Diskussion um Pyro-Legalisierung: Watzke fehlt "Fantasie" - Politik mischt mit

Das Hamburger Stadion brennt: Die Diskussionen um Einsatz von Pyro-Technik nehmen zu. Foto: Getty Images.
Das Hamburger Stadion brennt: Die Diskussionen um Einsatz von Pyro-Technik nehmen zu. Foto: Getty Images.

In den vergangenen Wochen haben sich einige Vereinsbosse aus der Bundesliga zu einer teilweisen Legalisierung von Pyrotechnik in den Stadien geäußert. Das Meinungsbild könnte unterschiedlicher nicht sein. Jetzt schaltet sich auch BVB-Boss Hans-Joachim Watzke in die Diskussion ein. 

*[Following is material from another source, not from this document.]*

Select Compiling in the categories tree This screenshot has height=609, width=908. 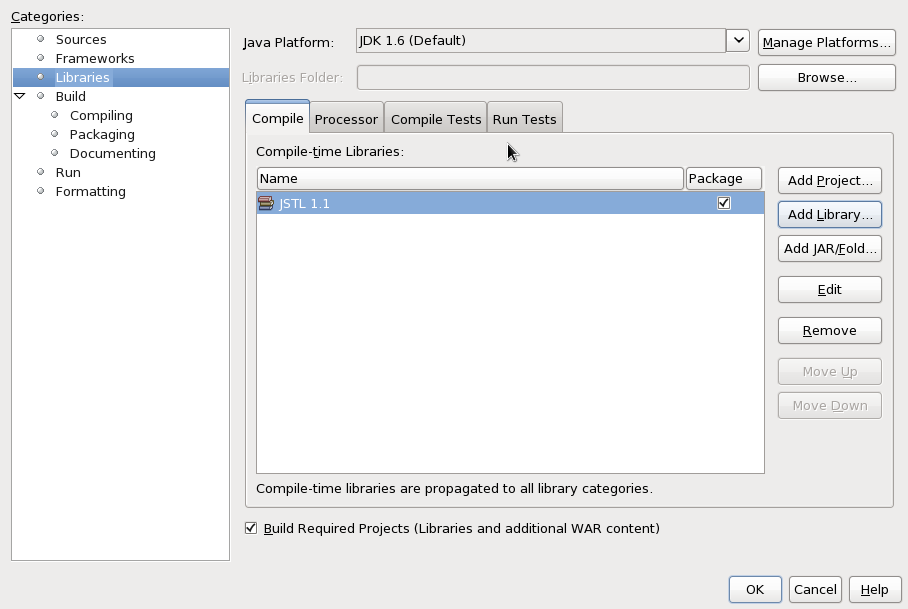tap(101, 115)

Der Aufsichtsratschef der Deutschen Fußball Liga Watzke sagte zur BILD am Sonntag: "Wenn sich die Politik plötzlich die Legalisierung von Pyrotechnik in den Stadien vorstellen kann, müssten die Klubs als Veranstalter aus der Haftung genommen werden. Mir fehlt jegliche Fantasie, wie das funktionieren soll." Der Vorstand von Borussia Dortmund ist nicht begeistert von der Idee. 

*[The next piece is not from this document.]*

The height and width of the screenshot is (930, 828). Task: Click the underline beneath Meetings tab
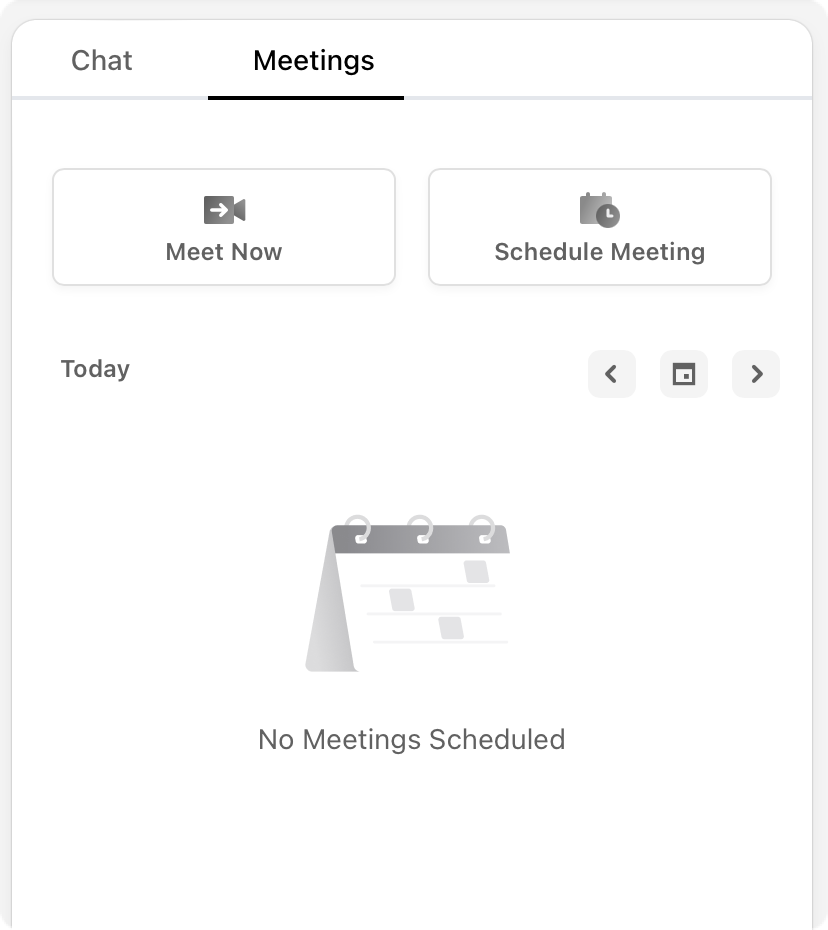[306, 98]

Wie die Zeitung berichtete, sollen neben den Vereinsbossen auch Teile der SPD, Grüne und der FDP für eine Teillegalisierung sein. Die Idee der Parteien sieht vor, dass in bestimmten, sicheren Bereichen der Stadien das Abbrennen des Feuerwerks gestattet werden soll. Die Idee soll auf der nächsten Sportministerkonferenz im November vorgestellt werden. 

RB Leipzig entschieden gegen Legalisierung 

Ulrich Wolter, der Vorstand der roten Bullen ist mit seiner Meinung bei diesem Thema nah bei Watzke: "Seit der Fußball nach der Pandemie wieder mit Zuschauern stattfindet, scheint der gefährliche Einsatz von Pyrotechnik bei vielen Fans zum gelebten Standard zu werden", so der Boss von RB Leipzig zur Zeitung. 

Ein Befürworter der Teillegalisierung ist Werder Bremens Präsident Grunewald. Dieser sagte zur Süddeutschen Zeitung, dass zumindest über "einen kontrollierten und legalen Einsatz von Pyrotechnik" gesprochen werden sollte.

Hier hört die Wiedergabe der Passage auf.